23 May 2023 – Making a tiny digital garden

Somewhere between a blog and a journal, a digital garden is a place to think through writing, through connecting and linking with other ideas. It is a place for learning. Over time, in public.

To quote the well-known Caulfield talk

The Garden is the web as topology. The web as space. It’s the integrative web, the iterative web, the web as an arrangement and rearrangement of things to one another.

I had a newsletter originally, all the rage these days. But I was unhappy with Substack’s data tracking and the move to Buttondown never stuck – it was unbearably ugly and the impetus for a regular cadence felt too much after a while.

Denise says, after Matt Ruby, that blogging is dead. Ah well. I like blogs. Every new post on the blogs I follow – Denise, Gemma, Alice, Victor – is a little treat. Good company to be in, imo.

And since this little garden doesn’t have any tracking, I will never know who, if anyone, is reading.
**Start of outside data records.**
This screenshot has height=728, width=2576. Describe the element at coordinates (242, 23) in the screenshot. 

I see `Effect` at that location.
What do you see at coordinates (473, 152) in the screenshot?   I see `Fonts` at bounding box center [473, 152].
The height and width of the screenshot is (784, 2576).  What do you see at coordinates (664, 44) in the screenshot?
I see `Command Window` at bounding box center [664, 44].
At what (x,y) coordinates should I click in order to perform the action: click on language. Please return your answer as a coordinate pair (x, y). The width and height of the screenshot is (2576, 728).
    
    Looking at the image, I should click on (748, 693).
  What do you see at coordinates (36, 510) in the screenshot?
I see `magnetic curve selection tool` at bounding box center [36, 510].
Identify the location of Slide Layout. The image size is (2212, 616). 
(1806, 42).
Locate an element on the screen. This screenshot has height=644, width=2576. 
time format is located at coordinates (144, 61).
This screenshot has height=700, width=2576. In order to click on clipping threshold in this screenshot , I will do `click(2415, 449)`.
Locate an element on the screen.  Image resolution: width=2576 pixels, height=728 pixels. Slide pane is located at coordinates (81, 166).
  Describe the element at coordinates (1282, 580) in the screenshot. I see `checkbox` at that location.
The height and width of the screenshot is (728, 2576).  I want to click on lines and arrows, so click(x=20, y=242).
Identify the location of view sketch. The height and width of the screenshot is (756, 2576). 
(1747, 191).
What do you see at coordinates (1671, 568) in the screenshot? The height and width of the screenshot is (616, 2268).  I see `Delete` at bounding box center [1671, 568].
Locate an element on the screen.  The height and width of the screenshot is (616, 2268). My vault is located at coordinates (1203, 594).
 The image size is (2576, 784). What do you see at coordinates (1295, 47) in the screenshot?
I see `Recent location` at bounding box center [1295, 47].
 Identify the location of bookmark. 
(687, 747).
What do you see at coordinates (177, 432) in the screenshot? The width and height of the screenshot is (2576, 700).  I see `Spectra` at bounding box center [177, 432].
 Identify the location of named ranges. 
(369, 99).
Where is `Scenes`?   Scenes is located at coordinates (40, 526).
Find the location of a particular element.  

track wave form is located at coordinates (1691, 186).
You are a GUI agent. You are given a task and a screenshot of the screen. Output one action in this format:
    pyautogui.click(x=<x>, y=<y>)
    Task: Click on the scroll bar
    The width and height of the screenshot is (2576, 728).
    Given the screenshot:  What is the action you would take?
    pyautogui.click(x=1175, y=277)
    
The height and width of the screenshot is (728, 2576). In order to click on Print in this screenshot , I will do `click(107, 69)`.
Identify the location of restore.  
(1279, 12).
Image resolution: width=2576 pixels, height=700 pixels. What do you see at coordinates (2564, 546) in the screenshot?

Standard data practices have made creepy behaviour the norm and I am absolutely not here for it.

In A Handmade Web, J. R. Carpenter says

I evoke the term ‘handmade web’ to suggest slowness and smallness as a forms of resistance.

Resistance to social media giants, multinational corporations, data-saturated systems and surveillance technologies.

I don’t know what shape this will take, but it’s a garden for small thoughts, occasional musings, nascent ideas and slow learning.

Gif of 2 tulips slowly opening
Percy Smith, Birth of a Flower, 1910

Thanks to Jon Heslop for helping me get this up and running with Eleventy and Netlify. Your patience with my endless texts is unparalleled.